◆ 記述課題 1: 天皇賞の回顧文のうち、「2着のトーセンジョーダンは」で始まる段落を、主な事実を残して箇条書きに改めなさい。
◆ 記述課題 2: 天皇賞の回顧文を、最後の文の後から書き進めなさい。

◆ 原文資料:

+---+

大波乱の春の天皇賞を制したのはミスキャスト産駒のビートブラックでした。1番枠で先行ということで警戒はしていましたが、まさかあの形で勝つとは思いませんでした。前残り馬場、圧倒的人気馬の後方待機など、好条件が重なっての勝利でした。ネオユニヴァースなどが惨敗し、イングランディーレが逃げ切ったレースを思い出しましたね。あの時も人気馬が皆後方からの競馬でした。特に京都の外回りコースでこのようなレースが多いですし、今後同じようなケースがあれば、ちゃんと先行馬の単勝は買っておきたいと思います。
ビートブラック今後のレースも注目
当のビートブラックですが、状態は良かったと思います。このような形でG1を勝てたのは大きな収穫ですし、今後のレースにも注目しなければならないでしょう。
2着のトーセンジョーダンは、状態がかなり上向いていました。ただ、体型的にはやはり中距離がベストなので評価は下げました。上体は筋肉がしっかりとついていて、ジャングルポケット産駒らしく脚は細めなので、軽い馬場、力のいる馬場共に対応することができます。昨年は結果が出ませんでしたが、今年の状態なら宝塚記念でもチャンスは十分でしょう。
3着のウインバリアシオンはすっきりとした仕上がりでした。脚長で関節に良い意味での緩さがあるので距離も合います。ただ、あの位置からではさすがに届きません。
4着のジャガーメイルはビッシリと仕上がっていて、一昨年勝った時に近いデキはあったと思います。ただ、筋肉の張りという点では良い時に比べると一息。年齢的にも全盛期の活躍を期待するのは酷かもしれません。レース後、骨折が判明したようです。

+---+

◆ データ一覧:
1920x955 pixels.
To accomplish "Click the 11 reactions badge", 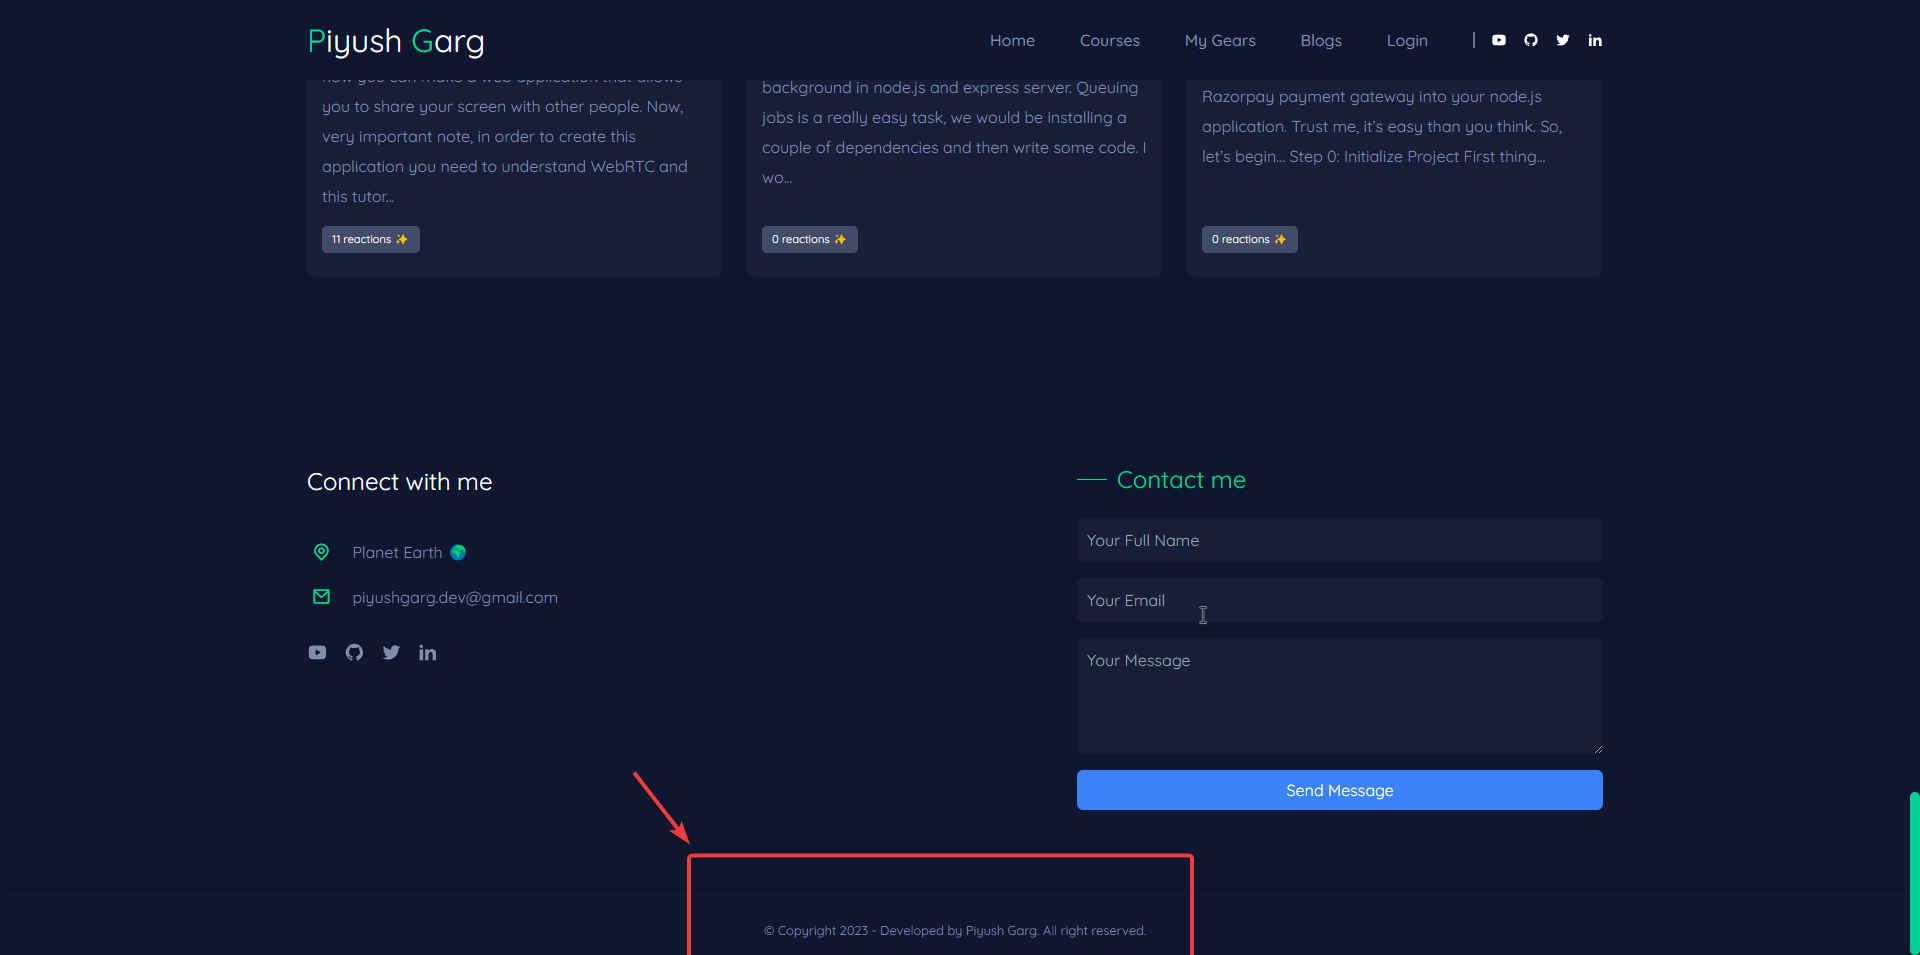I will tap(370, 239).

+---+

◆ 正解 1:
- 2着のトーセンジョーダンは、状態がかなり上向いていた。
- 体型的には中距離がベストなので、評価は下げた。
- 上体に筋肉がしっかりつき、ジャングルポケット産駒らしく脚は細めで、軽い馬場にも力のいる馬場にも対応できる。
- 昨年は結果が出なかったが、今年の状態なら宝塚記念でもチャンスは十分ある。

◆ 正解 2:
5着のギュスターヴクライはボリューム感満点の体付きで、非常に良いデキだったと思います。向正面で上がっていこうという時にバテた馬を交わす時に不利がありましたし、直線では蹄鉄がずれていたとのこと。力負けではなさそうです。体型的にステイヤーというわけでもなさそうなので中距離戦線でも活躍できると思います。
7着のゴールデンハインドはデキの良さが目立ちました。長丁場なら安定して走れそう。
オルフェーヴルの惨敗は精神面
11着に敗れたオルフェーヴルですが、結果的には元気がなかったのかなと。体は迫力こそ感じませんでしたが、キッチリできていましたし、精神面によるところが大きいかと思います。前走であれだけのことをやらかしてしまったので、おとなしくさせることに留意した結果、おとなしくなり過ぎたのかも。いつものパドックではもっともっと気合いを表に出して力強い歩様を見せる馬が、外こそ回っていたもののいつもの力感溢れる歩きではありませんでした。返し馬でもステイゴールド産駒らしく掛かっていくくらいの感じの方が良いようです。当然能力は高いので、精神面で切れてさえいなければ、次走は巻き返すでしょう。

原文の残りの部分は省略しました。